California has made great strides toward closing the health insurance coverage gap under the Affordable Care Act (ACA). In 2014, the state reduced the share of the population that was uninsured by 5 percentage points, or about 2 million people. Early evidence suggests the state made additional gains in 2015, but more than 3 million California residents continue to lack health insurance and many are eligible for free or subsidized coverage. Reaching them may have benefits beyond meeting the state’s health coverage goals, including the potential to improve public safety and public health.
The characteristics of the remaining uninsured are striking. Younger men (those under age 45) make up less than one-fifth of California’s adult population but represent more than one-third of the uninsured. When we examine other characteristics of Californians who continue to lack coverage, we find the highest uninsured rates among those facing high levels of disadvantage. Uninsured rates among adults with low levels of income, education, or employment are above 30 percent. And when we focus more closely on young men with high levels of disadvantage, uninsured rates are well above 50 percent.
Because highly disadvantaged young men are detached from educational and labor market institutions, they are likely to be among the hardest to reach through traditional sites of enrollment. They are also disproportionately represented among people who are arrested and incarcerated in county jails and state prisons.
In our study of a subset of California counties, we find that more than three-fourths of individuals booked into jail are men under age 45. Within the counties under study, nearly half a million individuals flowed through the jail system in 2014. Given the substantial overlap in the characteristics of the uninsured and the characteristics of individuals who have contact with the criminal justice system, county jails may provide an opportunity to target a share of the remaining uninsured.
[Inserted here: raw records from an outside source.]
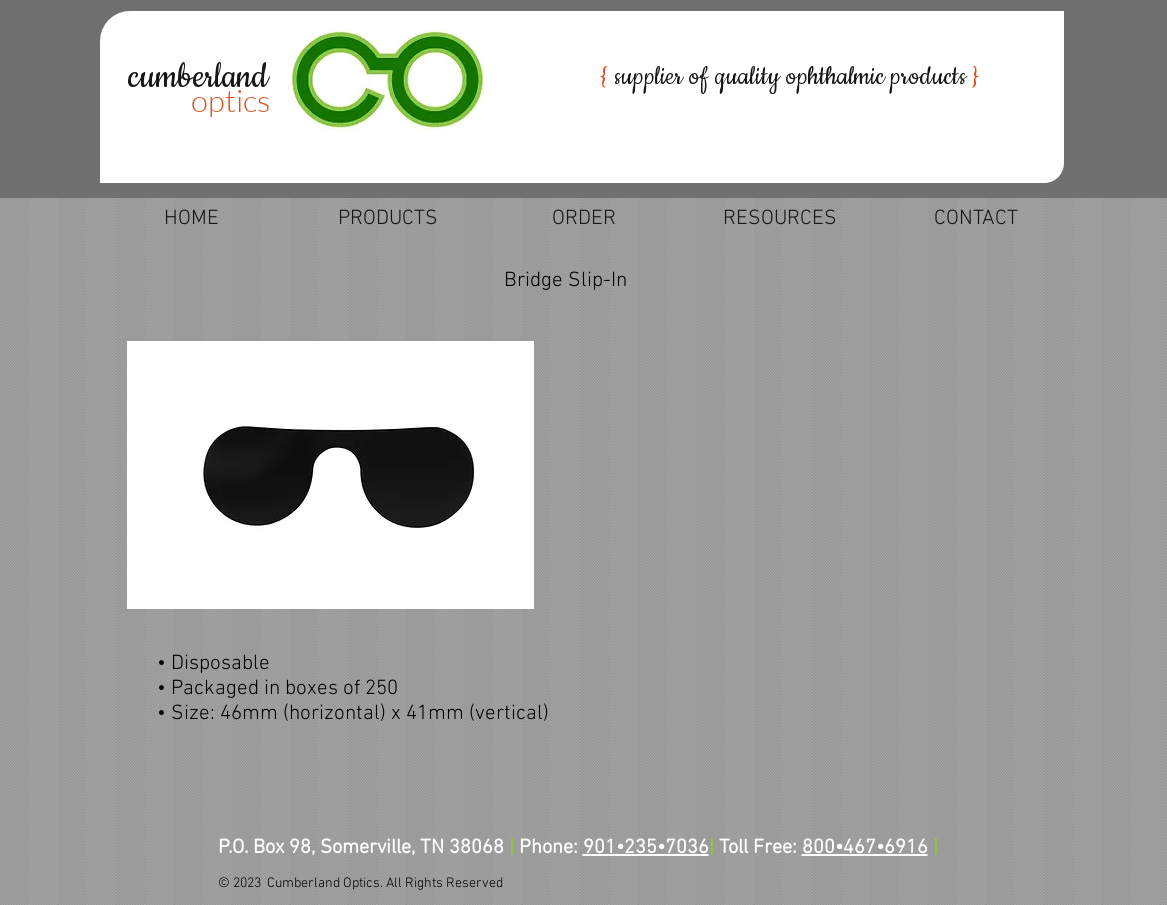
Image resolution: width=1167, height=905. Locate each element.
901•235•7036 (646, 848)
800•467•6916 (865, 848)
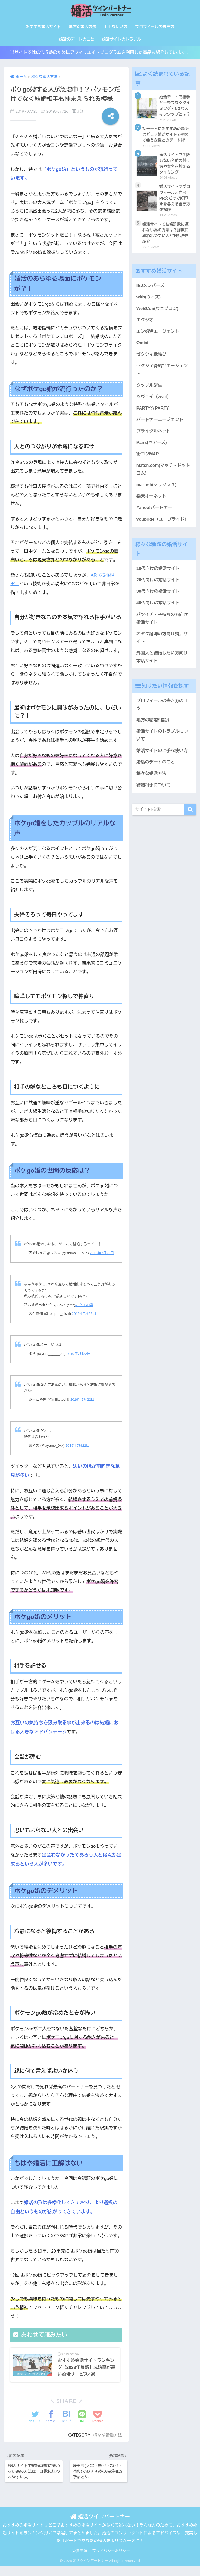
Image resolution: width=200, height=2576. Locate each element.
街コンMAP (147, 459)
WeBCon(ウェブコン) (157, 312)
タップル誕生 (149, 389)
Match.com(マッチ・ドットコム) (163, 475)
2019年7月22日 (102, 1254)
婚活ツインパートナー (100, 2518)
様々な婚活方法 (107, 2435)
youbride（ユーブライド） (163, 525)
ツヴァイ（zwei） (154, 401)
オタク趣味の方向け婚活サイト (162, 645)
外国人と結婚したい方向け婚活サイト (162, 665)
Enrolling county correctional populations in health coverage may also support efforts to improve reentry outcomes under Public Safety Realignment by reducing the likelihood of recidivism. Specifically, chemical dependency treatment and outpatient mental health programs have been associated with reductions in repeat arrests and fewer total arrests.
Many county jail systems are engaged in some form of enrollment assistance. However, approaches and resources vary across the state. Counties may take a “front door” approach, offering enrollment screening to the large group of individuals being booked into jail. Or they may take a “back door” approach, offering enrollment assistance to a much smaller group of individuals nearing the end of their sentences, as part of reentry planning. When resources are limited—and they almost certainly are—counties face trade-offs between providing some form of assistance to a large population and providing in-depth assistance to a smaller group.
This variation across counties creates an opportunity to identify best practices in providing enrollment assistance. Further, we can help counties that successfully enroll a substantial share of their correctional populations to evaluate the effects of enrollment on recidivism. This kind of research can inform efforts to make the most cost-effective use of criminal justice resources.
Chart Source: American Community Survey, Public Use Microdata Sample, 2014.
Chart Note: Insurance coverage is measured at the time of the survey. Results shown are for all California adults ages 18–64. Income levels are presented as poverty rates based on federal poverty level (FPL) thresholds related to income eligibility cutoffs for health insurance coverage programs including Medi-Cal (under 138% FPL), premium and copayment subsidies available for coverage purchased through Covered California (138%–250% FPL), and premium subsidies only for coverage purchased through Covered California (250%–400% FPL).